TASK GOAL – Arrange every line of the material below as a Markdown table with the columns "Row" and "Line", numbering the rows in order and skipping blank lines. Leave the pictures out.

================

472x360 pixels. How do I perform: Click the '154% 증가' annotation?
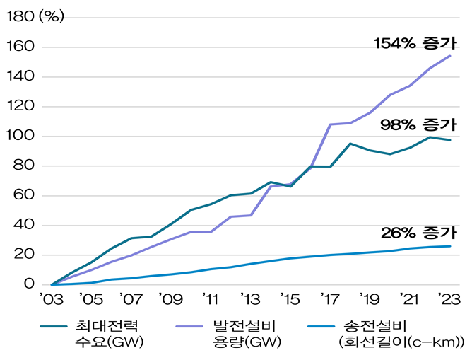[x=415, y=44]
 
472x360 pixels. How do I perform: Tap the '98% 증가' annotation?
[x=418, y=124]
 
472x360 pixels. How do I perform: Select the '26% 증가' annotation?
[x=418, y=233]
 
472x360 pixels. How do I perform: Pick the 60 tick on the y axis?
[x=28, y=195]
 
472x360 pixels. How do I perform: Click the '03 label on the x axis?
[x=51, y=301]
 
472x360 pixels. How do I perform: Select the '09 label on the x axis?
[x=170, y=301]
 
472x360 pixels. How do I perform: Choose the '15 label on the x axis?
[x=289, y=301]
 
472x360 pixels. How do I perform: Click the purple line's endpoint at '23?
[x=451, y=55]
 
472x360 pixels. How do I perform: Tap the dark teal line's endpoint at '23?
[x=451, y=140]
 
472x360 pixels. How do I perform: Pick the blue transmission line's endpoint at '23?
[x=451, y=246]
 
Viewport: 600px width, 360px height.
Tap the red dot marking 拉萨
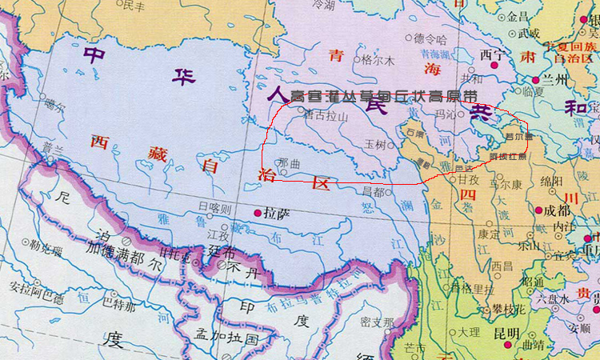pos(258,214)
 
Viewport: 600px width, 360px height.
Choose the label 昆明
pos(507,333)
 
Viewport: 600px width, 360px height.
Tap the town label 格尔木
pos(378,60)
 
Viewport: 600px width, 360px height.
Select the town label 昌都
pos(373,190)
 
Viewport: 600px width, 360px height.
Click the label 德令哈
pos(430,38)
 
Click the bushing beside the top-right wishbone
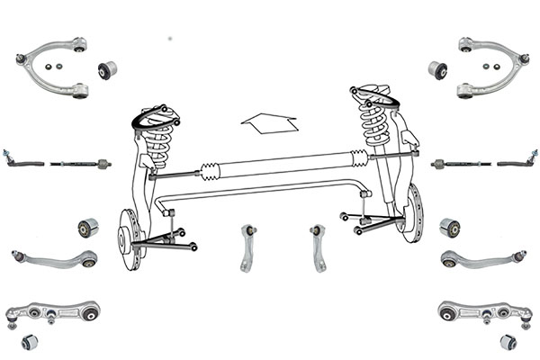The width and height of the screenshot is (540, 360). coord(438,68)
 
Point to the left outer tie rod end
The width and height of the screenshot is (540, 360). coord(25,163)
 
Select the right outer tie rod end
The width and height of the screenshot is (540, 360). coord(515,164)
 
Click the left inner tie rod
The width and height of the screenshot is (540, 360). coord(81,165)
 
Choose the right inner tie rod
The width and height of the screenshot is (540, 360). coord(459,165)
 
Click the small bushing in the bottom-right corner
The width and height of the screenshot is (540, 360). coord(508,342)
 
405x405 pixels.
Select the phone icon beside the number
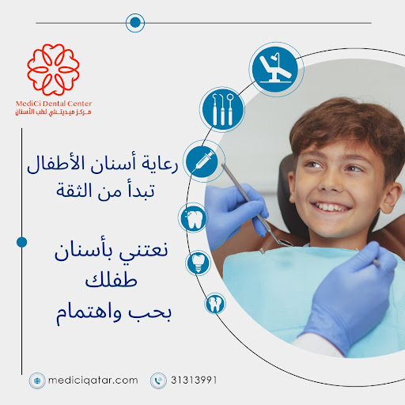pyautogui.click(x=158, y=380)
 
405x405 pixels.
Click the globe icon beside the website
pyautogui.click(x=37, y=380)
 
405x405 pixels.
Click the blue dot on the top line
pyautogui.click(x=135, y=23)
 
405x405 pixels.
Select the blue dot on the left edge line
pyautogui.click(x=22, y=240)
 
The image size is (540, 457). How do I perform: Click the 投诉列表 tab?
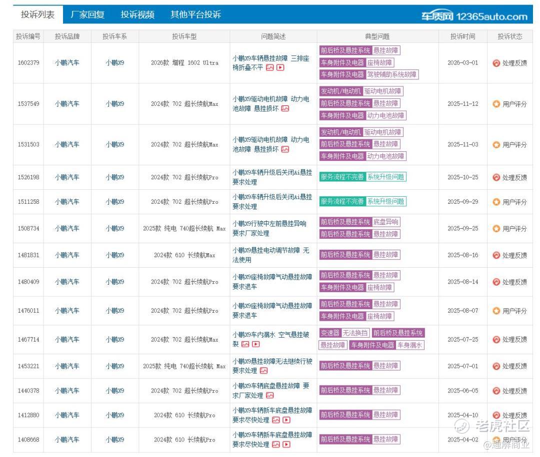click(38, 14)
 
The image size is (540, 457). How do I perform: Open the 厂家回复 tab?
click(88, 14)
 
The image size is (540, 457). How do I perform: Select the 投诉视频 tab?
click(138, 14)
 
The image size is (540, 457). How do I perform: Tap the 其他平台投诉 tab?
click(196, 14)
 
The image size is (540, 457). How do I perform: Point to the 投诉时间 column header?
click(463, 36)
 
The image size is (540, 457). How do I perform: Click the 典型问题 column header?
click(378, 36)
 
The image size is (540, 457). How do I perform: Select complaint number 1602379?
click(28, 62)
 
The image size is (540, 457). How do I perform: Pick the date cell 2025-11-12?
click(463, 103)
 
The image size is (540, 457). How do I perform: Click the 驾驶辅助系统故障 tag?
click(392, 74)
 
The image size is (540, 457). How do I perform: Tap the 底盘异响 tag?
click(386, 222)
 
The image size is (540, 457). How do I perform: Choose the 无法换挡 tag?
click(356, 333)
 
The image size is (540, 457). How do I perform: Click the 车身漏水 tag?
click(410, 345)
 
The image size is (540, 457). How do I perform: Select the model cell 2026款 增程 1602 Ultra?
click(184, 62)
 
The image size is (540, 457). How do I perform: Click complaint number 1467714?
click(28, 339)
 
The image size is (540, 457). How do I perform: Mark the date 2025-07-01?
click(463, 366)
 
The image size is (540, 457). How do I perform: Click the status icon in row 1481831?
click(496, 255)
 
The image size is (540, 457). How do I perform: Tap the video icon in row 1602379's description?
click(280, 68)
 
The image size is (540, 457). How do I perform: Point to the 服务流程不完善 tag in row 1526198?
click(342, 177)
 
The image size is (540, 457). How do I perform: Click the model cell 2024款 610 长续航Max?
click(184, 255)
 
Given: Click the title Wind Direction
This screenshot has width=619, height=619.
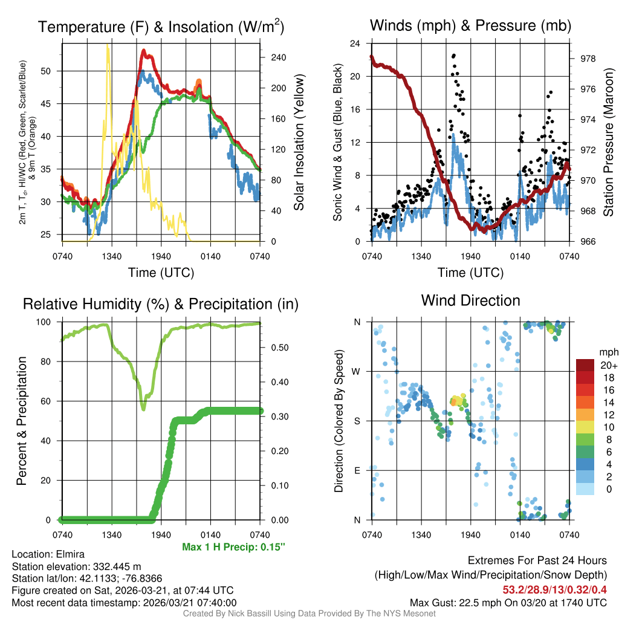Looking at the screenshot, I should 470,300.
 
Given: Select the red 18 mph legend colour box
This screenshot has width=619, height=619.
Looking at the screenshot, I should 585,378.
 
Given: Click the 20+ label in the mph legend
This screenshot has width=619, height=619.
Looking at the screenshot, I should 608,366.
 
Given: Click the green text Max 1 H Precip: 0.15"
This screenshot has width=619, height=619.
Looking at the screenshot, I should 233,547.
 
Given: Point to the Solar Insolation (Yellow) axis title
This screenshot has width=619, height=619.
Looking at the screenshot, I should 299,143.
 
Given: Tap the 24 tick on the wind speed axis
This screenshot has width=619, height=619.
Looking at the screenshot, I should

================

TASK RESULT –
| Row | Line |
|---|---|
| 1 | 472x360 pixels. How do I perform: Click the '154% 증가' annotation? |
| 2 | [x=415, y=44] |
| 3 | 472x360 pixels. How do I perform: Tap the '98% 증가' annotation? |
| 4 | [x=418, y=124] |
| 5 | 472x360 pixels. How do I perform: Select the '26% 증가' annotation? |
| 6 | [x=418, y=233] |
| 7 | 472x360 pixels. How do I perform: Pick the 60 tick on the y axis? |
| 8 | [x=28, y=195] |
| 9 | 472x360 pixels. How do I perform: Click the '03 label on the x axis? |
| 10 | [x=51, y=301] |
| 11 | 472x360 pixels. How do I perform: Select the '09 label on the x axis? |
| 12 | [x=170, y=301] |
| 13 | 472x360 pixels. How do I perform: Choose the '15 label on the x axis? |
| 14 | [x=289, y=301] |
| 15 | 472x360 pixels. How do I perform: Click the purple line's endpoint at '23? |
| 16 | [x=451, y=55] |
| 17 | 472x360 pixels. How do I perform: Tap the dark teal line's endpoint at '23? |
| 18 | [x=451, y=140] |
| 19 | 472x360 pixels. How do I perform: Pick the blue transmission line's endpoint at '23? |
| 20 | [x=451, y=246] |
| 21 | Viewport: 600px width, 360px height. |
| 22 | Tap the red dot marking 拉萨 |
| 23 | pos(258,214) |
| 24 | Viewport: 600px width, 360px height. |
| 25 | Choose the label 昆明 |
| 26 | pos(507,333) |
| 27 | Viewport: 600px width, 360px height. |
| 28 | Tap the town label 格尔木 |
| 29 | pos(378,60) |
| 30 | Viewport: 600px width, 360px height. |
| 31 | Select the town label 昌都 |
| 32 | pos(373,190) |
| 33 | Viewport: 600px width, 360px height. |
| 34 | Click the label 德令哈 |
| 35 | pos(430,38) |
| 36 | Click the bushing beside the top-right wishbone |
| 37 | The width and height of the screenshot is (540, 360). coord(438,68) |
| 38 | Point to the left outer tie rod end |
| 39 | The width and height of the screenshot is (540, 360). coord(25,163) |
| 40 | Select the right outer tie rod end |
| 41 | The width and height of the screenshot is (540, 360). coord(515,164) |
| 42 | Click the left inner tie rod |
| 43 | The width and height of the screenshot is (540, 360). coord(81,165) |
| 44 | Choose the right inner tie rod |
| 45 | The width and height of the screenshot is (540, 360). coord(459,165) |
| 46 | Click the small bushing in the bottom-right corner |
| 47 | The width and height of the screenshot is (540, 360). coord(508,342) |
| 48 | 405x405 pixels. |
| 49 | Select the phone icon beside the number |
| 50 | pyautogui.click(x=158, y=380) |
| 51 | 405x405 pixels. |
| 52 | Click the globe icon beside the website |
| 53 | pyautogui.click(x=37, y=380) |
| 54 | 405x405 pixels. |
| 55 | Click the blue dot on the top line |
| 56 | pyautogui.click(x=135, y=23) |
| 57 | 405x405 pixels. |
| 58 | Select the blue dot on the left edge line |
| 59 | pyautogui.click(x=22, y=240) |
| 60 | The image size is (540, 457). How do I perform: Click the 投诉列表 tab? |
| 61 | click(38, 14) |
| 62 | The image size is (540, 457). How do I perform: Open the 厂家回复 tab? |
| 63 | click(88, 14) |
| 64 | The image size is (540, 457). How do I perform: Select the 投诉视频 tab? |
| 65 | click(138, 14) |
| 66 | The image size is (540, 457). How do I perform: Tap the 其他平台投诉 tab? |
| 67 | click(196, 14) |
| 68 | The image size is (540, 457). How do I perform: Point to the 投诉时间 column header? |
| 69 | click(463, 36) |
| 70 | The image size is (540, 457). How do I perform: Click the 典型问题 column header? |
| 71 | click(378, 36) |
| 72 | The image size is (540, 457). How do I perform: Select complaint number 1602379? |
| 73 | click(28, 62) |
| 74 | The image size is (540, 457). How do I perform: Pick the date cell 2025-11-12? |
| 75 | click(463, 103) |
| 76 | The image size is (540, 457). How do I perform: Click the 驾驶辅助系统故障 tag? |
| 77 | click(392, 74) |
| 78 | The image size is (540, 457). How do I perform: Tap the 底盘异响 tag? |
| 79 | click(386, 222) |
| 80 | The image size is (540, 457). How do I perform: Choose the 无法换挡 tag? |
| 81 | click(356, 333) |
| 82 | The image size is (540, 457). How do I perform: Click the 车身漏水 tag? |
| 83 | click(410, 345) |
| 84 | The image size is (540, 457). How do I perform: Select the model cell 2026款 增程 1602 Ultra? |
| 85 | click(184, 62) |
| 86 | The image size is (540, 457). How do I perform: Click complaint number 1467714? |
| 87 | click(28, 339) |
| 88 | The image size is (540, 457). How do I perform: Mark the date 2025-07-01? |
| 89 | click(463, 366) |
| 90 | The image size is (540, 457). How do I perform: Click the status icon in row 1481831? |
| 91 | click(496, 255) |
| 92 | The image size is (540, 457). How do I perform: Tap the video icon in row 1602379's description? |
| 93 | click(280, 68) |
| 94 | The image size is (540, 457). How do I perform: Point to the 服务流程不完善 tag in row 1526198? |
| 95 | click(342, 177) |
| 96 | The image size is (540, 457). How do I perform: Click the model cell 2024款 610 长续航Max? |
| 97 | click(184, 255) |
| 98 | Given: Click the title Wind Direction |
| 99 | This screenshot has width=619, height=619. |
| 100 | Looking at the screenshot, I should 470,300. |
| 101 | Given: Select the red 18 mph legend colour box |
| 102 | This screenshot has width=619, height=619. |
| 103 | Looking at the screenshot, I should 585,378. |
| 104 | Given: Click the 20+ label in the mph legend |
| 105 | This screenshot has width=619, height=619. |
| 106 | Looking at the screenshot, I should 608,366. |
| 107 | Given: Click the green text Max 1 H Precip: 0.15" |
| 108 | This screenshot has width=619, height=619. |
| 109 | Looking at the screenshot, I should 233,547. |
| 110 | Given: Point to the Solar Insolation (Yellow) axis title |
| 111 | This screenshot has width=619, height=619. |
| 112 | Looking at the screenshot, I should 299,143. |
| 113 | Given: Tap the 24 tick on the wind speed axis |
| 114 | This screenshot has width=619, height=619. |
| 115 | Looking at the screenshot, I should |